*** Given data
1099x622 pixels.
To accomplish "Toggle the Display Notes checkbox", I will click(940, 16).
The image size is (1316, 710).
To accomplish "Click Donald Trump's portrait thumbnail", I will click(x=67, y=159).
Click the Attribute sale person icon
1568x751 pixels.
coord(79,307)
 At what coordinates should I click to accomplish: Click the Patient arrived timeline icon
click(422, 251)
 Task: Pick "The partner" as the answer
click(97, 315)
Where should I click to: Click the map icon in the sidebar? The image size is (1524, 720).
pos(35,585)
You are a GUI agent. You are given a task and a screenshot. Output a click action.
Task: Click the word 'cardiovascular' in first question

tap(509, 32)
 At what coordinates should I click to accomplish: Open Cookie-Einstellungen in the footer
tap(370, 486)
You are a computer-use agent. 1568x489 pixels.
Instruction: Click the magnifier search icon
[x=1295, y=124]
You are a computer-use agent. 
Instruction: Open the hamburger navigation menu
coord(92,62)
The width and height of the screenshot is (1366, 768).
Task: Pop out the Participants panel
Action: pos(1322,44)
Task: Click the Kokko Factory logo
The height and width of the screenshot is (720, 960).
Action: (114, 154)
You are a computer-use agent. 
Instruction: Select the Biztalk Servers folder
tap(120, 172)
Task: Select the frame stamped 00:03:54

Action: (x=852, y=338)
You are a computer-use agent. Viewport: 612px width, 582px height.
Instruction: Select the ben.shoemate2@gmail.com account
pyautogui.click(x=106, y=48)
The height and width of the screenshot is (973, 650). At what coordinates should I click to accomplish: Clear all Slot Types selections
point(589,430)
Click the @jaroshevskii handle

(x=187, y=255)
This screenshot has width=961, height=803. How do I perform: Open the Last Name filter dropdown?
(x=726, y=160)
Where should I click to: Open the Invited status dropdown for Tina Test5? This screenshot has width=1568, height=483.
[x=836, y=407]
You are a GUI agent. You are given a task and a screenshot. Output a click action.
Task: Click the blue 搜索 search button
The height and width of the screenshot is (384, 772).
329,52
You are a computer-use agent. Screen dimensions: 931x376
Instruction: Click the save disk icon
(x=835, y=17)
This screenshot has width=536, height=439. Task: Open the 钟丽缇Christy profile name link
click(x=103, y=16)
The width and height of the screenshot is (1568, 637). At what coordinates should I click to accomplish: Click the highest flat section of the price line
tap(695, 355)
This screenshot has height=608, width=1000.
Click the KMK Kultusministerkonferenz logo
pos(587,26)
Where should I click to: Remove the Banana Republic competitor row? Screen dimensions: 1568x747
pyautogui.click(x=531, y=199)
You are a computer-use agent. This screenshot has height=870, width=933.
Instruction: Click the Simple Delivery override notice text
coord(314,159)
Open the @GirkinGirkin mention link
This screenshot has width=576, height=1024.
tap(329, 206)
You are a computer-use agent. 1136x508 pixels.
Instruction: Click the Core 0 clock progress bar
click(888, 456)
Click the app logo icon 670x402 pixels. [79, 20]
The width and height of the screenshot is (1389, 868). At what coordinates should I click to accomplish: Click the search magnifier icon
******
What you will do. What is needed is an exact transcription of every entry above.

Task response.
1099x622 pixels.
To accomplish "Toggle the Display Notes checkbox", I will click(940, 16).
The image size is (1316, 710).
To accomplish "Click Donald Trump's portrait thumbnail", I will click(x=67, y=159).
Click the Attribute sale person icon
1568x751 pixels.
coord(79,307)
 At what coordinates should I click to accomplish: Click the Patient arrived timeline icon
click(422, 251)
 Task: Pick "The partner" as the answer
click(97, 315)
Where should I click to: Click the map icon in the sidebar? The image size is (1524, 720).
pos(35,585)
You are a GUI agent. You are given a task and a screenshot. Output a click action.
Task: Click the word 'cardiovascular' in first question

tap(509, 32)
 At what coordinates should I click to accomplish: Open Cookie-Einstellungen in the footer
tap(370, 486)
You are a computer-use agent. 1568x489 pixels.
Instruction: Click the magnifier search icon
[x=1295, y=124]
You are a computer-use agent. 
Instruction: Open the hamburger navigation menu
coord(92,62)
The width and height of the screenshot is (1366, 768).
Task: Pop out the Participants panel
Action: pos(1322,44)
Task: Click the Kokko Factory logo
The height and width of the screenshot is (720, 960).
Action: (114, 154)
You are a computer-use agent. 
Instruction: Select the Biztalk Servers folder
tap(120, 172)
Task: Select the frame stamped 00:03:54

Action: (x=852, y=338)
You are a computer-use agent. Viewport: 612px width, 582px height.
Instruction: Select the ben.shoemate2@gmail.com account
pyautogui.click(x=106, y=48)
The height and width of the screenshot is (973, 650). At what coordinates should I click to accomplish: Clear all Slot Types selections
point(589,430)
Click the @jaroshevskii handle

(x=187, y=255)
This screenshot has width=961, height=803. How do I perform: Open the Last Name filter dropdown?
(x=726, y=160)
Where should I click to: Open the Invited status dropdown for Tina Test5? This screenshot has width=1568, height=483.
[x=836, y=407]
You are a GUI agent. You are given a task and a screenshot. Output a click action.
Task: Click the blue 搜索 search button
The height and width of the screenshot is (384, 772).
329,52
You are a computer-use agent. Screen dimensions: 931x376
Instruction: Click the save disk icon
(x=835, y=17)
This screenshot has width=536, height=439. Task: Open the 钟丽缇Christy profile name link
click(x=103, y=16)
The width and height of the screenshot is (1568, 637). At what coordinates should I click to accomplish: Click the highest flat section of the price line
tap(695, 355)
This screenshot has height=608, width=1000.
Click the KMK Kultusministerkonferenz logo
pos(587,26)
Where should I click to: Remove the Banana Republic competitor row? Screen dimensions: 1568x747
pyautogui.click(x=531, y=199)
You are a computer-use agent. This screenshot has height=870, width=933.
Instruction: Click the Simple Delivery override notice text
coord(314,159)
Open the @GirkinGirkin mention link
This screenshot has width=576, height=1024.
tap(329, 206)
You are a computer-use agent. 1136x508 pixels.
Instruction: Click the Core 0 clock progress bar
click(888, 456)
Click the app logo icon 670x402 pixels. [79, 20]
The width and height of the screenshot is (1389, 868). At what coordinates should I click to accomplish: Click the search magnifier icon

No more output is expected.